一般的には、治療費・慰謝料・休業補償などが含まれた金額が示され、それを受け取ったことへの同意として交わされます。
治療費の全額立替と過失割合の関係
保険会社が治療費を全額立替払いした場合、それは加害者側が事故の責任を全て負っている可能性が高いことを示唆します。もし被害者側にも過失がある場合は、支払い額に減額が反映されるケースが一般的です。
つまり、減額がなく支払われたという事実は、実質的に過失割合が「10:0」であると見なされている可能性が高いのです。ただし、免責証書の文面には過失割合が明記されていない場合もあるため、詳細確認が必要です。
「当初は10:0にならない」と言われていたのに変わる理由
事故直後に「10:0にはならないだろう」と言われることがあります。これはあくまで初期段階の判断であり、その後の調査や証拠(ドライブレコーダー、目撃証言、現場写真など)により過失割合は変動します。
最終的に免責証書で治療費が満額支払われたという事実は、相手保険会社が責任を全面的に認めた結果であるとも解釈できます。
免責証書にサインする前の注意点
- 必ず内容を読み、補償対象項目(治療費・慰謝料・交通費など)を確認する
- 不明な点はサイン前に保険会社または弁護士に確認する
- 示談成立後は原則として追加請求不可になることを理解する
納得できない内容がある場合は、サインを急がず、第三者機関への相談も視野に入れましょう。
実際のケース:減額なしで支払いされた例
例えば、青信号を直進中に対向車が信号無視で右折してきた事故では、被害者側が完全な優先であると判断され、過失割合は「10:0」になることが多いです。

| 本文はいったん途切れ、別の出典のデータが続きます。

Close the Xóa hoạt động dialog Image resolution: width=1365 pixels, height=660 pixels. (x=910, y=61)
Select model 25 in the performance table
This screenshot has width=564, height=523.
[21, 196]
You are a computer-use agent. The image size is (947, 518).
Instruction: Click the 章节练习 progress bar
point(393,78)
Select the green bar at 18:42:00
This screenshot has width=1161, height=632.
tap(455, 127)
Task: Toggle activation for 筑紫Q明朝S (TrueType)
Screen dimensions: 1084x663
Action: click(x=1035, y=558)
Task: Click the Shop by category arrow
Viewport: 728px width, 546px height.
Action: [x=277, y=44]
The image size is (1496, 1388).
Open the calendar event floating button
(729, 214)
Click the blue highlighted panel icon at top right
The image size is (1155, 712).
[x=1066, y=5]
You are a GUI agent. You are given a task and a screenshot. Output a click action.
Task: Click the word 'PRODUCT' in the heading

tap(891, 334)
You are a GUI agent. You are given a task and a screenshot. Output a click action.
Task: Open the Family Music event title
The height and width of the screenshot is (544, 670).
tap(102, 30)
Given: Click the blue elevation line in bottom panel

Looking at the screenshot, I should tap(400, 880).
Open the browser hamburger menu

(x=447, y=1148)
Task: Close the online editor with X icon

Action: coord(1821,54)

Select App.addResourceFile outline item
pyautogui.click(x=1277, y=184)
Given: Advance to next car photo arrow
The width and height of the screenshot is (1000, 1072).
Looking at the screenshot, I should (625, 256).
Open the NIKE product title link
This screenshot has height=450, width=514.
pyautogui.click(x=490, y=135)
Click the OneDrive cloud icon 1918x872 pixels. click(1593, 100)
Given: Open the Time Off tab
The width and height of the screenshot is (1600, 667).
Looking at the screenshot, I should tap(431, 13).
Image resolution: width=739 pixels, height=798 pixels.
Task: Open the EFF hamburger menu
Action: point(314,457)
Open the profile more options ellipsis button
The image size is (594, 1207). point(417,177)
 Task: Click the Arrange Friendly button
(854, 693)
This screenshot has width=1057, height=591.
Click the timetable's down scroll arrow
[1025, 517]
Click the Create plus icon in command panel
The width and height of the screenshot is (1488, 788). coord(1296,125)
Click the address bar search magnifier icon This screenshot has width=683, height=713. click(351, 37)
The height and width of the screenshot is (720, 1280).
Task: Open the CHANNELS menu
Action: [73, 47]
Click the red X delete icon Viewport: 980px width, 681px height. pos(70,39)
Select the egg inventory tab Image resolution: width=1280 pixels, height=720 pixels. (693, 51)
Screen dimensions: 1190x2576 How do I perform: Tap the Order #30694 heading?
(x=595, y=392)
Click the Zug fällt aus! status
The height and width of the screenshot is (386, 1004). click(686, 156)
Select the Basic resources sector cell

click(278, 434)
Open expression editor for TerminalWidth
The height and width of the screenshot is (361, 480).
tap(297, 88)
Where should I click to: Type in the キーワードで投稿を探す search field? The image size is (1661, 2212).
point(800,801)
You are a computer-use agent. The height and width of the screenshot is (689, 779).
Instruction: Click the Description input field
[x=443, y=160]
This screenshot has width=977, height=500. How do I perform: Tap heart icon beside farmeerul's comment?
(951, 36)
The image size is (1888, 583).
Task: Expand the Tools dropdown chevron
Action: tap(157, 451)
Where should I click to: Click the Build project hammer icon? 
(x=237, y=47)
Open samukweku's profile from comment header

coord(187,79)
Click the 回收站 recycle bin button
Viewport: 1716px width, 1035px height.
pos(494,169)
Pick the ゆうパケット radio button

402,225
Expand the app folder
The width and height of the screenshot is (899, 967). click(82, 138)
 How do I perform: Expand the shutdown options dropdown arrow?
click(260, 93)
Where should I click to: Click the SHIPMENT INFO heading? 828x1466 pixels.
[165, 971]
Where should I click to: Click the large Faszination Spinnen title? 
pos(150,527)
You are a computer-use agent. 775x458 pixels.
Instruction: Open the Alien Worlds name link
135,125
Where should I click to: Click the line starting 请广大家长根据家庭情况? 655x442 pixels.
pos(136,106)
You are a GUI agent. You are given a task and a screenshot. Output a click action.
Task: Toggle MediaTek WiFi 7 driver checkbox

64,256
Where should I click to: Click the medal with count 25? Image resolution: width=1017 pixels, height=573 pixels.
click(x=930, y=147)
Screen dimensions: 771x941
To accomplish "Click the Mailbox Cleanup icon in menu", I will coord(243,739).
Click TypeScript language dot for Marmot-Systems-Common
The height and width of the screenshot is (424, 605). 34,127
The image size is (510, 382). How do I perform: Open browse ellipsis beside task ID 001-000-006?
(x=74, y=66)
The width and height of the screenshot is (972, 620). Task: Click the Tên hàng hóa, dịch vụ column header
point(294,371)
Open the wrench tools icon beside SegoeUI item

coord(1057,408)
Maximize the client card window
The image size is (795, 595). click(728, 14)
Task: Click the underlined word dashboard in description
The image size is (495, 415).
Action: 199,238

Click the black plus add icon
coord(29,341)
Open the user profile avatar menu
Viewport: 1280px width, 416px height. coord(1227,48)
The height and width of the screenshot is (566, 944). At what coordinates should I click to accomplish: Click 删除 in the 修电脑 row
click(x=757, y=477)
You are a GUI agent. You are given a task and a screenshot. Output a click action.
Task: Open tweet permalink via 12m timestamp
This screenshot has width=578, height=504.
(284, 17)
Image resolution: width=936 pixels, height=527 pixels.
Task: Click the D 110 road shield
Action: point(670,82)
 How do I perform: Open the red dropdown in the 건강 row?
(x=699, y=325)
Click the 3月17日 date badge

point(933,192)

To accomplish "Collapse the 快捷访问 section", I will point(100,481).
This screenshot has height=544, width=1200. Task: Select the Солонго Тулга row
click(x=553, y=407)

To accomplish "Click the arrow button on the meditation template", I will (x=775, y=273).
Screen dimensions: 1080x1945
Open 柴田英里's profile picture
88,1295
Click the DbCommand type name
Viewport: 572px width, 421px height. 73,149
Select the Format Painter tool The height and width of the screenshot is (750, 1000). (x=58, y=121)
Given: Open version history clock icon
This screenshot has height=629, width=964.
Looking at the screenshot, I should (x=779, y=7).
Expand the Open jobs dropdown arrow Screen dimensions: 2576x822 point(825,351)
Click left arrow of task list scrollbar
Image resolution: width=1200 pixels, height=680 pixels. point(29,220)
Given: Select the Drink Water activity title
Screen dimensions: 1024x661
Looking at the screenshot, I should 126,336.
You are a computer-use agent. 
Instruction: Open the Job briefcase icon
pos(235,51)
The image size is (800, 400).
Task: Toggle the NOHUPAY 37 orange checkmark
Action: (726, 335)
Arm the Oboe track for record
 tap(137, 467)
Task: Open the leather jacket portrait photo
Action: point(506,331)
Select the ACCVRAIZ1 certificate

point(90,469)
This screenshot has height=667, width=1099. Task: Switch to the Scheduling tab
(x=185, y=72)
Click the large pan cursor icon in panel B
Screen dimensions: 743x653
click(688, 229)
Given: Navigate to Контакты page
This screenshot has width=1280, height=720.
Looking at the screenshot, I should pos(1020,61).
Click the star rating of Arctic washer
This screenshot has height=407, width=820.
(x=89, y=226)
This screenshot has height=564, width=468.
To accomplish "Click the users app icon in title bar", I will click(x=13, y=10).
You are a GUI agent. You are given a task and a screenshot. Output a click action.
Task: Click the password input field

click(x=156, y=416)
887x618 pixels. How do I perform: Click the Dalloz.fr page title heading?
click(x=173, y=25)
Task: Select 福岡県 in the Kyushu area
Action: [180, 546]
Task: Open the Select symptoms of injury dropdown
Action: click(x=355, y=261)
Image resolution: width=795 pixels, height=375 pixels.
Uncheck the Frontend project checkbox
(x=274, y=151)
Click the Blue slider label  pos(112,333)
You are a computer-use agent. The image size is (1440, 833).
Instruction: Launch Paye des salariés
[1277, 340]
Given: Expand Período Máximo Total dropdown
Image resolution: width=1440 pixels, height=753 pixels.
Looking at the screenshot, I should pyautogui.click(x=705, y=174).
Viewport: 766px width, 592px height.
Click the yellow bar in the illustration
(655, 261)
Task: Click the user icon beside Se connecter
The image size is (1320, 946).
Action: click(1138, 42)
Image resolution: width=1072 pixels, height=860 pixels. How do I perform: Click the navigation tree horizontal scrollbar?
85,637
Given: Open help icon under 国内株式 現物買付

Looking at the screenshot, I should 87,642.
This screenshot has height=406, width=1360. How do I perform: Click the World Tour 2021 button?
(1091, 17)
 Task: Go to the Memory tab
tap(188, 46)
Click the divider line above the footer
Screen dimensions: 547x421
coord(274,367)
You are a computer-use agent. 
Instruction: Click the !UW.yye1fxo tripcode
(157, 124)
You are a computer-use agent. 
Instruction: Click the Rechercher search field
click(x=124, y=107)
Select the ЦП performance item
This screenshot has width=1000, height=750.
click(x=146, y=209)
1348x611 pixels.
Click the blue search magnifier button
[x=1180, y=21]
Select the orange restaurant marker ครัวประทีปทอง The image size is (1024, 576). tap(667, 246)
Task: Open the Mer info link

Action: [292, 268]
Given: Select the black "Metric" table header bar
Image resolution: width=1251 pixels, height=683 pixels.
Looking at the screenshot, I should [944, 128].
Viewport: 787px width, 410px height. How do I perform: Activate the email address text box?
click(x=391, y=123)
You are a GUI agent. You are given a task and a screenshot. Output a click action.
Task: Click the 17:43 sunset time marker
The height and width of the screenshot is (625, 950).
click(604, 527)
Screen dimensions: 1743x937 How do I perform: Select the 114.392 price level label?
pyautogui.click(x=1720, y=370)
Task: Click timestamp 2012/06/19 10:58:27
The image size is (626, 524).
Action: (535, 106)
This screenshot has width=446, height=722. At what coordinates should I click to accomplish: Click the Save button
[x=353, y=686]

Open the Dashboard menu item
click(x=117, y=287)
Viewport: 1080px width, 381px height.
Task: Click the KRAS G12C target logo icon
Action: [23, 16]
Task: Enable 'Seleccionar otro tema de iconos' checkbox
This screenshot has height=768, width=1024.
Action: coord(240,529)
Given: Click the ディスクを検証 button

このようなケースでは、免責証書にも減額の記載がなく、治療費・慰謝料ともに満額支払われたという例があります。結果として、加害者側保険会社も全面的な責任を認めたことになります。
まとめ:免責証書の内容から示談の状況を読み取ろう
交通事故後に届く免責証書は、保険対応が完了した証拠であり、治療費の減額がない=被害者側の過失がない可能性が高いです。ただし、示談内容を正式に確定させる文書でもあるため、内容の確認は慎重に行いましょう。
不明点があれば、交通事故に詳しい弁護士や「自賠責保険・共済紛争処理機構」などの第三者機関に相談するのも有効な手段です。